O projeto da Praça do Conhecimento é uma iniciativa da Secretaria Especial de Ciência e Tecnologia da Prefeitura e inclui, ainda, cinco “Naves do Conhecimento” espalhadas pelo município (Santa Cruz, Vila Aliança, Realengo, Madureira e Irajá). Para o secretário de Ciência e Tecnologia da Prefeitura do Rio, Franklin Coelho, o prêmio Living Labs Global 2012 é um evento importante para a cidade do Rio de Janeiro, que no próximo mês sedia também a Rio + 20 e, depois, uma Copa do Mundo e uma Olimpíada.
- Unimos conhecimento e inovação em um evento de troca de experiência e apresentação de soluções. Só no Rio, foram apresentadas 108 sugestões de aplicativos para serem desenvolvidos no nosso projeto da ‘Praça do Conhecimento’ - comemorou o secretário.
Durante o primeiro encontro mundial na América Latina sobre o uso inteligente de tecnologias e serviços, autoridades destas 21 cidades globais revelaram também as soluções inovadoras vencedoras do concurso, para atender aos desafios de Habitação Acessível na cidade de Lagos (Nigéria), Prevenção da Obesidade na cidade de Eindhoven (Holanda), Informação Digital no Transporte e Mobilidade na Cidade do México, Governo Inclusivo em Sant Cugat (Espanha) e Gestão Eletrônica Inteligente de Resíduos Orgânicos em Birmingham (Reino Unido). Cada uma das soluções vencedoras do prêmio LLGA 2012, por cidade, iniciará um projeto piloto durante os próximos 12 meses para avaliar o seu impacto e resposta aos desafios.
A cerimônia de premiação do LLGA 2012, que aconteceu ontem, contou com 200 participantes de 22 países, incluindo secretários e outros líderes das 21 cidades globais, o apoio da cidade do Rio de Janeiro, a parceria de Barcelona e outras 19 cidades globais, o Citymart.com, a Oracle e o The Climate Group. Entre fevereiro e abril deste ano, as cidades selecionaram um grupo de 109 projetos finalistas, dentre 555 soluções inscritas de 50 países. Os vencedores foram escolhidos por um júri internacional composto por um total de 147 especialistas, num processo organizado pela associação Living Labs Global.
O diretor geral da instituição, Sascha Haselmayer, disse que “hoje assistimos a um compromisso para atender a alguns dos maiores desafios urbanos, através do uso de tecnologias e serviços mais sustentáveis e promovendo um melhor acesso. Os vencedores do prêmio terão a oportunidade de implementar suas soluções nos municípios e testar o seu impacto, trabalhando conjuntamente com as nossas 21 cidades parceiras”.

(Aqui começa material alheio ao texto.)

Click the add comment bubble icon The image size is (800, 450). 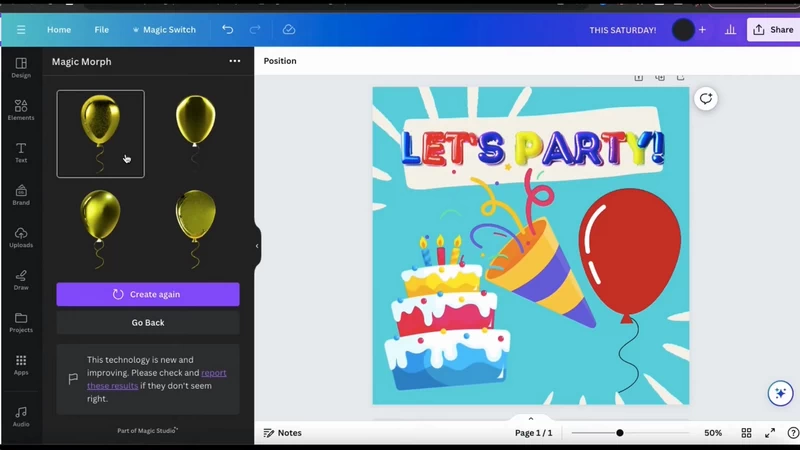point(706,98)
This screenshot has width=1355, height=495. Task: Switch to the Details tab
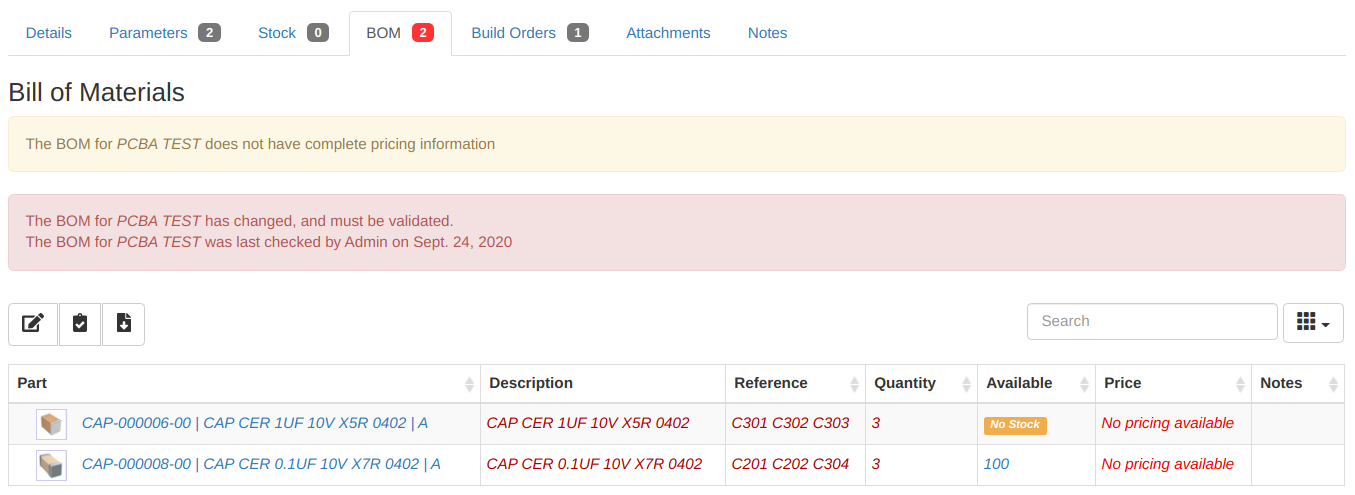click(x=49, y=33)
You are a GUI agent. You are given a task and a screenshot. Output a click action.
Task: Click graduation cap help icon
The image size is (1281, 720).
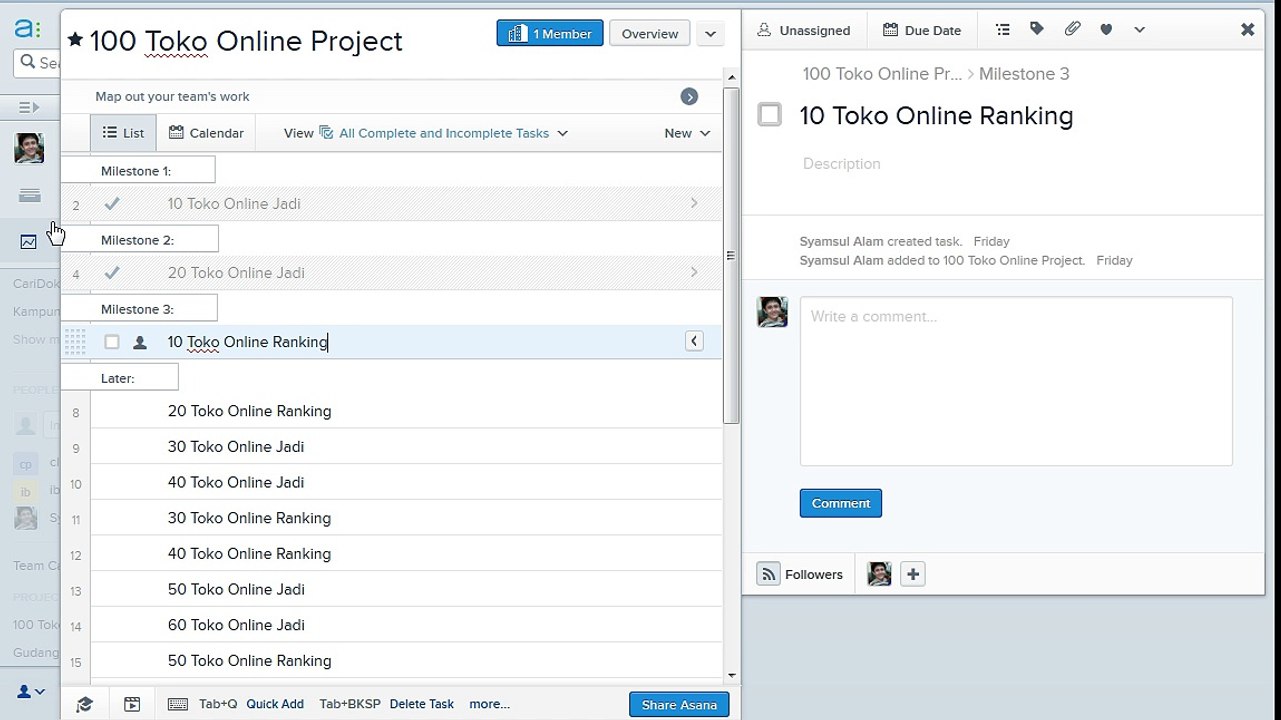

O representante de Barcelona destacou a troca de experiências e lembrou dos eventos que o Brasil está por sediar.
- Estamos transformando Barcelona em uma plataforma de inovação. Queremos proporcionar que projetos bem sucedidos nesta cidade sejam replicados em outras, como o Rio de Janeiro e Paris, para citar apenas dois exemplos. O Rio tem que pensar no legado que será deixado pela Copa do Mundo e pelas Olimpíadas. Pensar no evento, mas ter o olhar no pós evento, ou seja, o que ficará para a cidade, como ela pode transformar a infraestrutura montada para essas competições em benefícios constantes para seus moradores - disse Josep M. Piqué, diretor de Setores Estratégicos do distrito 22@ de Barcelona.
Molly Webb, diretora de Tecnologias Inteligentes do The Climate Group, lembrou da luta ecológica.
- Mais de 50% da população mundial vive em cidades e será com elas que ganharemos a batalha contra a poluição e construiremos um mundo melhor. Temos que continuar disseminando a revolução verde para os líderes das cidades.